Le son agressant de la ventilation du foyer. 
Sa monotonie et sa régularité. 
Moi qui m'énerve. 
Elle qui cesse, comme si elle avait lu dans mes pensées.
Soupir de soulagement, je peux maintenant me concentrer. 

Le silence m'accueille à bras ouverts, mais j'hésite : par quoi commencer? 
Soupir, encore, mais cette fois-ci de découragement. 

Bon, aller, je me lance. 

Nombreuses sont les personnes qui m'ont écrit pour me dire à quel point elles me trouvent chanceuse d'être à Whistler. On me dit d'en profiter au maximum et on s'attend à ce que je sois dehors, à skier, faire de la raquette, me promener et simplement profiter de la magnifique température. 

Bon, je dois admettre que tout cela a du sens, que c'est exactement ce que la majorité des gens font.
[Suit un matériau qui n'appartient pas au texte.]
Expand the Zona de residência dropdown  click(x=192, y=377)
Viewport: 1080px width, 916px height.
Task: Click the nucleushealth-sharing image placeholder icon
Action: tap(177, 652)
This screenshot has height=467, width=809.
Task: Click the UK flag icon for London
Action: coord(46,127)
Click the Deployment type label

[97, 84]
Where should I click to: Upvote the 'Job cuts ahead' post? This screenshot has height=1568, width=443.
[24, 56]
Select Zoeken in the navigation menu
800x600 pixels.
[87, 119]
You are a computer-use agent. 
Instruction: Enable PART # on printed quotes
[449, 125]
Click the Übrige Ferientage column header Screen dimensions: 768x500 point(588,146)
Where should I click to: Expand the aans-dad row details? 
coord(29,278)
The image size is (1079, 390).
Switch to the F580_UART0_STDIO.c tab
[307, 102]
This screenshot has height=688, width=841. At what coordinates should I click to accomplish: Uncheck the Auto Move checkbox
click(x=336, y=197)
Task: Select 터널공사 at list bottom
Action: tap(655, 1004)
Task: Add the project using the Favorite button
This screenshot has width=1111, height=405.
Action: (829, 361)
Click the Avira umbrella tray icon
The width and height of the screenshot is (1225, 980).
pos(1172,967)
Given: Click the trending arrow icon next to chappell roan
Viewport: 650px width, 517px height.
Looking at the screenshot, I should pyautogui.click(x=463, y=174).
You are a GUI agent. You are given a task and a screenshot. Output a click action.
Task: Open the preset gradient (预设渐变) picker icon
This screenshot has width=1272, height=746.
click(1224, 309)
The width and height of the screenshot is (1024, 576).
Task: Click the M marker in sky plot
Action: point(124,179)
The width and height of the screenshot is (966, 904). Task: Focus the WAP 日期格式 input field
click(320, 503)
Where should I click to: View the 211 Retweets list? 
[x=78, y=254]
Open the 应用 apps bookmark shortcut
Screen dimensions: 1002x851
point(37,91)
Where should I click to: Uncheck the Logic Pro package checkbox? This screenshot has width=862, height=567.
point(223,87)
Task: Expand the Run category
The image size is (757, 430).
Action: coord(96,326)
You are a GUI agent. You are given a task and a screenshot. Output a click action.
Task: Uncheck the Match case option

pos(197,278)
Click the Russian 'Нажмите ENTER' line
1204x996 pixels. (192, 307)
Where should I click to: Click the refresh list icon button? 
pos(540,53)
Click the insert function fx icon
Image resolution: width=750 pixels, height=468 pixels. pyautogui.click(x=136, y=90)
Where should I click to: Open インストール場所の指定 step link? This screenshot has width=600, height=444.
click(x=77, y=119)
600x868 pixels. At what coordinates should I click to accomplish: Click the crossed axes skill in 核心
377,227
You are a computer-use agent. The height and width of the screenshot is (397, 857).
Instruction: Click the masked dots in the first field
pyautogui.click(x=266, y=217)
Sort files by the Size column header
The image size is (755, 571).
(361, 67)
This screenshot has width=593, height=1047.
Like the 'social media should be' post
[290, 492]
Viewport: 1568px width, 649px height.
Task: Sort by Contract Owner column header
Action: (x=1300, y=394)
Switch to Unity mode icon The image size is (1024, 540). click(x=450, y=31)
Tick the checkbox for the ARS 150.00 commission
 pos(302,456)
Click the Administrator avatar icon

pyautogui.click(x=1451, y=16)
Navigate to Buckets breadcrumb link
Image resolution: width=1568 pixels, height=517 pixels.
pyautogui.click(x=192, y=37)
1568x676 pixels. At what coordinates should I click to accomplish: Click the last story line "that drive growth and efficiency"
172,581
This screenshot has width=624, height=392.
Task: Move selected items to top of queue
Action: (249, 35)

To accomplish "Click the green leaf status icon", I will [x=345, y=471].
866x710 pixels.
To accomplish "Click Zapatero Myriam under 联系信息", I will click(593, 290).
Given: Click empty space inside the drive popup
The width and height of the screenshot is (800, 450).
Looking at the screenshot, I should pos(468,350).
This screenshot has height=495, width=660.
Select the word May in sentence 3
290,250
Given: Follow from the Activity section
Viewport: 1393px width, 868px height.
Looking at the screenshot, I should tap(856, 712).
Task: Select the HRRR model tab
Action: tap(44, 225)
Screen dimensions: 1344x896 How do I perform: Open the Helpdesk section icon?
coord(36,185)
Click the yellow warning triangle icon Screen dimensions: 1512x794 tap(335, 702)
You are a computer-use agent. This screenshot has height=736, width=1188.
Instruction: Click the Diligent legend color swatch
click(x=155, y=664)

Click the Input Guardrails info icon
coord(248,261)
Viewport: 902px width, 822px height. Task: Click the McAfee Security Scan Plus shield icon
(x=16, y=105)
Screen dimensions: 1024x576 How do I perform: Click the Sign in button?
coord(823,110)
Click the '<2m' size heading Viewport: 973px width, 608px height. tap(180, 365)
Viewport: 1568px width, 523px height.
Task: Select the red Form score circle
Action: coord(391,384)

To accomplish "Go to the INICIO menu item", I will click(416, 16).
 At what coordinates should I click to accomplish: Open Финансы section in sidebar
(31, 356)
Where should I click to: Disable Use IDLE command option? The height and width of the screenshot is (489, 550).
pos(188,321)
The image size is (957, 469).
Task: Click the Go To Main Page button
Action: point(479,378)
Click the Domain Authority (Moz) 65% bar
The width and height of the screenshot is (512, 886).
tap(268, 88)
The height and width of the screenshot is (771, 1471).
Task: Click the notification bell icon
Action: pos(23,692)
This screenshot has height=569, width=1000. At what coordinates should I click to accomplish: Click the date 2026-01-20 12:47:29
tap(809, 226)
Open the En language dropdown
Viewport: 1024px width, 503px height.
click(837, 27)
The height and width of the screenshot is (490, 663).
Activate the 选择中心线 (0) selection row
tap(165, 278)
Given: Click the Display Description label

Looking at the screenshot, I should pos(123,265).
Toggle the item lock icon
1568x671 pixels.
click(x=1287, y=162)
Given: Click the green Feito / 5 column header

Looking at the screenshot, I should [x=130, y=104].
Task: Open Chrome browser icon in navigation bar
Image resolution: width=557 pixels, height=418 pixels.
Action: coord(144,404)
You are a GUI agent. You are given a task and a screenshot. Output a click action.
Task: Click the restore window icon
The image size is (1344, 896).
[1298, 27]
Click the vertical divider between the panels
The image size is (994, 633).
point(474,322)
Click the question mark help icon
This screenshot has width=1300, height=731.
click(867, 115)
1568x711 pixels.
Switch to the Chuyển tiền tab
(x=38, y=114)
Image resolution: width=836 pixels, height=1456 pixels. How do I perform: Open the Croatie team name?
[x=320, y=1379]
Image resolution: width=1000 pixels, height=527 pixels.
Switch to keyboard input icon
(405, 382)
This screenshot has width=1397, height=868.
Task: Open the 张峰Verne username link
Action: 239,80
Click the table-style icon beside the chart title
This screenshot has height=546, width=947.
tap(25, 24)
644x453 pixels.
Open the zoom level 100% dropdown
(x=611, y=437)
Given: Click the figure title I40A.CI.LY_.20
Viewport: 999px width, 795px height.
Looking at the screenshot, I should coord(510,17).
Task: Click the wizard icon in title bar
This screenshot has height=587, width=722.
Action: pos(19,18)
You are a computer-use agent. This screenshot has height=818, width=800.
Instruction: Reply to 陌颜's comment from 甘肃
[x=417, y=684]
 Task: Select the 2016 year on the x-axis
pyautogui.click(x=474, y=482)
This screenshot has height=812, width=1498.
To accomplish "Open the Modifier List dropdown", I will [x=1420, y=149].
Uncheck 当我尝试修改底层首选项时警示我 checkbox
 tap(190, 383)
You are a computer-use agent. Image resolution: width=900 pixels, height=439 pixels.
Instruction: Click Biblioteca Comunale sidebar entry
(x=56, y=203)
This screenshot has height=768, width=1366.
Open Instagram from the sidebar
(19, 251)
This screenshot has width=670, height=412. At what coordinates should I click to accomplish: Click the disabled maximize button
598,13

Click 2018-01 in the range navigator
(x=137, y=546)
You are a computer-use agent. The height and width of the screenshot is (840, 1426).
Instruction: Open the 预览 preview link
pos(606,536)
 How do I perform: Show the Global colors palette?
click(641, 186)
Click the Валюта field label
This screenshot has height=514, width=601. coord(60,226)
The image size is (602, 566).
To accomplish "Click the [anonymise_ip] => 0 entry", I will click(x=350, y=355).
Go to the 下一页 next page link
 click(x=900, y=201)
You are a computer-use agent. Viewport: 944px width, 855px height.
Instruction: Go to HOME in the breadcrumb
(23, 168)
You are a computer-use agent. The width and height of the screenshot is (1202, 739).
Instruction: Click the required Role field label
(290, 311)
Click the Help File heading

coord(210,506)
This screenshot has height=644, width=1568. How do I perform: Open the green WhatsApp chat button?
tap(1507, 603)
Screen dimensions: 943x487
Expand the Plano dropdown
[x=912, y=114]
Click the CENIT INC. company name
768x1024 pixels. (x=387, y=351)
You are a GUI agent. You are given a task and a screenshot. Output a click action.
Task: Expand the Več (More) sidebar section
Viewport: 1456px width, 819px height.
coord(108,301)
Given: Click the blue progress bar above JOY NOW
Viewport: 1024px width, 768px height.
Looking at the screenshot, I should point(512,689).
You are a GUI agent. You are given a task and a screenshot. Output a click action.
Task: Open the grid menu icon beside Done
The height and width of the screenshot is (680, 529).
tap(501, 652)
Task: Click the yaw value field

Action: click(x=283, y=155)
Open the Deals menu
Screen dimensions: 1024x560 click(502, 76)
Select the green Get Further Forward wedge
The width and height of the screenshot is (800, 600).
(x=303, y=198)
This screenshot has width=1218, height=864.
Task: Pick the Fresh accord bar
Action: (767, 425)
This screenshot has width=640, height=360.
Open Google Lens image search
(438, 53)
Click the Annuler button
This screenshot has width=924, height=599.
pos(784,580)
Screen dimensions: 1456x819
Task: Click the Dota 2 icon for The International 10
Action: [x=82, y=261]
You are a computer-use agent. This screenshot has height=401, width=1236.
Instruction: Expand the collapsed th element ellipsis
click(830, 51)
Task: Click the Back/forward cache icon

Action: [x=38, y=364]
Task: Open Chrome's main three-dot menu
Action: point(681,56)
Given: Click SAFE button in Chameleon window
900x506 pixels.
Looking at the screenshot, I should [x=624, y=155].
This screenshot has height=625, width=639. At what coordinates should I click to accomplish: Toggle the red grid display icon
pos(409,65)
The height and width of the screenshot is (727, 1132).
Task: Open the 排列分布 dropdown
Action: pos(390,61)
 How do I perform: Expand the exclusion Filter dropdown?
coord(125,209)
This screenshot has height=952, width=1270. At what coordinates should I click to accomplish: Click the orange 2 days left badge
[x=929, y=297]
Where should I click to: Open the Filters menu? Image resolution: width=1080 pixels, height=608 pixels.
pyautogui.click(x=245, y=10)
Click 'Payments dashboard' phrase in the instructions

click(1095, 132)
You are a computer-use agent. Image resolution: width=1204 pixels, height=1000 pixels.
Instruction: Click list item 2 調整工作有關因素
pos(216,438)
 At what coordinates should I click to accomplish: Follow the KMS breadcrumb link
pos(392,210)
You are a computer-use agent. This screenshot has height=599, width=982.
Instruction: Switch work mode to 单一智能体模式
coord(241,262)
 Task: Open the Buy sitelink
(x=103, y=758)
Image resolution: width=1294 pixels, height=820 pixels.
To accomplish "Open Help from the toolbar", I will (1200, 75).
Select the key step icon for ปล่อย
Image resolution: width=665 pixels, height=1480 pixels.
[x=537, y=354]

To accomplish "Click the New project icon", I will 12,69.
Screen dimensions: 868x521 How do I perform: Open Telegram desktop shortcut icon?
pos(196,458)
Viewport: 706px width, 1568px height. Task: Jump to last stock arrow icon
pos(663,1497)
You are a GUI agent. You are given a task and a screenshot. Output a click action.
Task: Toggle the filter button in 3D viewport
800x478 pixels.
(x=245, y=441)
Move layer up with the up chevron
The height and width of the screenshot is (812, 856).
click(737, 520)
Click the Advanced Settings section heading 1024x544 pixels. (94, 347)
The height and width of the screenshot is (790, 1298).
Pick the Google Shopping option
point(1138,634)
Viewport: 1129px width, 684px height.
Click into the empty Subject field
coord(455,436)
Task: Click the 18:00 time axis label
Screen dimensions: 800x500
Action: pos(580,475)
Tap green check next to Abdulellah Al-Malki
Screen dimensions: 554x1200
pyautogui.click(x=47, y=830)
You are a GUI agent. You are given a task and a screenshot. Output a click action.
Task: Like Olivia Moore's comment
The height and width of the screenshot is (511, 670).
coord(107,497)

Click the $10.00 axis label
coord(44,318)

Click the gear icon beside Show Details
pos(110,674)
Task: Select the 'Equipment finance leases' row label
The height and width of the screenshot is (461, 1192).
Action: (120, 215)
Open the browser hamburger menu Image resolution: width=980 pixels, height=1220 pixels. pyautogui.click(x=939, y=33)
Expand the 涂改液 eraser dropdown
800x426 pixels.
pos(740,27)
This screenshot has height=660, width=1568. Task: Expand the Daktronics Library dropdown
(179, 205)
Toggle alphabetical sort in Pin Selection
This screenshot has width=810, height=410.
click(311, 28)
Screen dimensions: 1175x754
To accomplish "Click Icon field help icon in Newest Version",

Or, je suis ici pour une tout autre raison : ce voyage, c'est l'opportunité que mon père m'a donnée de changer d'air et d'essayer de me refaire un semblant de santé mentale. C'est un vent de fraîcheur avec lequel j'essaie d'aérer mon esprit sombre de sorte que les idées noires s'envolent et ne reviennent plus jamais.

C'est le « après » dont personne ne parle.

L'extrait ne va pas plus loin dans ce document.